O último desencontro




A culpa de eu amanhecer dormente é da morte, de novo, que veio bater na minha porta.


Pra onde olho tem os amigos dela e estou sem espaço. Lá no meu quarto, a cama fria recebe em vez de mim, a angústia refestelada debaixo do cobertor. Na cozinha, pelo quintal, nos cantos mais miúdos, o silencio no vazio perene. Tem muitos assombros na minha casa e eu não sei mais chorar pra afastá-los. Agora, sou covardia em pessoa. Queria fechar em mim, estar somente pra mim, falar só pra mim. Mas não posso. Tenho que sair daqui e ir lá.

Ir presenciar a amargura da perda, dar de cara com o passado, refazer e desfazer histórias. Enterrar os segredos.

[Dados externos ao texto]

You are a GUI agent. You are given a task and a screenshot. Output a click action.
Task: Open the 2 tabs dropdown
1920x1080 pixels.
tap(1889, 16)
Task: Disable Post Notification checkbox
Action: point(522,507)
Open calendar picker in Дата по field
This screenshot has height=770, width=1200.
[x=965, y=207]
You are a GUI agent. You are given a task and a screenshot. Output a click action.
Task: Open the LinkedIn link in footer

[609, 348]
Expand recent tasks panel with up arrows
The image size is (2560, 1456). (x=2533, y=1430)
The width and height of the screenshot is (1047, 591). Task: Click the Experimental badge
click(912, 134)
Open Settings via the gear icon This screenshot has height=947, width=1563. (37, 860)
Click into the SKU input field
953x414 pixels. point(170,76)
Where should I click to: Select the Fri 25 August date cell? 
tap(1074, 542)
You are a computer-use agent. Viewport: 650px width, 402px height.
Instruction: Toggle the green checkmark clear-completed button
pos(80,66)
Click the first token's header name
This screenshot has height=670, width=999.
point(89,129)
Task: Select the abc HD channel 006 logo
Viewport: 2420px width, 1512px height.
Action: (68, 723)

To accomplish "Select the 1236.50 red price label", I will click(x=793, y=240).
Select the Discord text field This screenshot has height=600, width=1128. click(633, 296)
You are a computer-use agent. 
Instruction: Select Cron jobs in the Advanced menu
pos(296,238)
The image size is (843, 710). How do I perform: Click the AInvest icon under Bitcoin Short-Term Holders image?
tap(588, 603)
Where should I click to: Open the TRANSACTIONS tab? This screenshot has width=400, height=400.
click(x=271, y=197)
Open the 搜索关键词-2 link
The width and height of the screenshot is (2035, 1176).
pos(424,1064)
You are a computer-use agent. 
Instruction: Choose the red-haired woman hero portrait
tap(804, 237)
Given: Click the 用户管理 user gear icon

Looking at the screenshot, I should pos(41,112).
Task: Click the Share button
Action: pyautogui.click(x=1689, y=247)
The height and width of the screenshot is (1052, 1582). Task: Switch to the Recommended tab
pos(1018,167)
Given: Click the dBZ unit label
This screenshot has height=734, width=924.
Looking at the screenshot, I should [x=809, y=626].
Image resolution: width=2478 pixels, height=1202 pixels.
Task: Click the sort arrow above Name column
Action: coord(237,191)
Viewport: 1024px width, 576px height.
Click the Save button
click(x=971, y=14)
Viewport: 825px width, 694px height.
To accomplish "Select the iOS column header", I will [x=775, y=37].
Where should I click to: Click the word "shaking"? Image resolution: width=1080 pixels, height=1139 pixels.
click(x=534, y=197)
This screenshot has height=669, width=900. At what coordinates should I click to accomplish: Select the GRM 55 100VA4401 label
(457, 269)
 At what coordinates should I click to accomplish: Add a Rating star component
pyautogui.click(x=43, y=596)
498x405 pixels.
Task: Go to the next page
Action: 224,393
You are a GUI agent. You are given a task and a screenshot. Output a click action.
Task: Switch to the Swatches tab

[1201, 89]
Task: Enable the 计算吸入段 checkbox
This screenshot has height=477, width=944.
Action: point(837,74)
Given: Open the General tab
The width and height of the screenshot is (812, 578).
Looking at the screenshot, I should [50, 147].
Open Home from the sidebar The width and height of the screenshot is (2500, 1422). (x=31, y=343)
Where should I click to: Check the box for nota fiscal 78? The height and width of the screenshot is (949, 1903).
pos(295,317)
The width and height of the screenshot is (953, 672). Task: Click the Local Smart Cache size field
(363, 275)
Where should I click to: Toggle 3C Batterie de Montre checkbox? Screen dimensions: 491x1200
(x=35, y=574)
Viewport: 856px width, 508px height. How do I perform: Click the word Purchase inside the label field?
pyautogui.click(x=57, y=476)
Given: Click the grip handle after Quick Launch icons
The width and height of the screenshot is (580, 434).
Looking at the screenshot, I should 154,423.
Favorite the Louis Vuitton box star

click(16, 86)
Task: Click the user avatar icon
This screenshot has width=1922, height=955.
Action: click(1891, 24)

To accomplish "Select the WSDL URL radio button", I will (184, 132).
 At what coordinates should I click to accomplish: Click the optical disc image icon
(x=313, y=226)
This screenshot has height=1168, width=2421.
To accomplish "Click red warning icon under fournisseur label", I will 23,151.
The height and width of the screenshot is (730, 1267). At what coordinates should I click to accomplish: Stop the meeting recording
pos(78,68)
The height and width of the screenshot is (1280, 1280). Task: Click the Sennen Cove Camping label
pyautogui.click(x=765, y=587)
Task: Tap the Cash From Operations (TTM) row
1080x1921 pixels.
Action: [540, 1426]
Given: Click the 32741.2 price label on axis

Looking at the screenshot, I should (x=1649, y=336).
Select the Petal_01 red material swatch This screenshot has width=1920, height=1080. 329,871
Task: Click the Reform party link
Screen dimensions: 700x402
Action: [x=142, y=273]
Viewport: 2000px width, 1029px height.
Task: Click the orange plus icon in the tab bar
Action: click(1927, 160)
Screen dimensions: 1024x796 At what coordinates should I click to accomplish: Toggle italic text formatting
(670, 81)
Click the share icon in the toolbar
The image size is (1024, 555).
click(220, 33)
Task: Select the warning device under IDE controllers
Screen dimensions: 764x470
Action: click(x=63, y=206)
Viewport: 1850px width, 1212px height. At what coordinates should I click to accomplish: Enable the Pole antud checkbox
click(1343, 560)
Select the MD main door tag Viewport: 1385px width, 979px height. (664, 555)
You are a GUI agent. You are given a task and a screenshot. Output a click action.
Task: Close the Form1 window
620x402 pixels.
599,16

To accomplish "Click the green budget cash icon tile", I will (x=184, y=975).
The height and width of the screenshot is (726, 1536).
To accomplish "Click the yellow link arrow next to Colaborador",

Sei que meu coração vai se partir em mil pedaços ao ver a dor do meu filho chorar sobre o corpo do pai. Um pai que meu menino sempre quis, que marcou muitos encontros e faltou a quase todos eles. Um pai imensamente esperado em muitos natais, muitos aniversários, em todas as suas conquistas. Um homem perdoado pelo que não foi e, mesmo assim, não soube viver isto.


No hospital pediu: “morre não, pai, fica aqui, vamos marcar um encontro de verdade e vê se desta vez você não me dá bolo”.

Mas ele se foi. Deu outro bolo. O último e o mais doloroso de todos.

6 comentários:

  1. Sandra12:19

    Minha irmã querida... que dizer numa hora dessas????
    Sinto muito pelo nosso querido João, e que Deus receba em seus braços o espirito de seu pai!!!!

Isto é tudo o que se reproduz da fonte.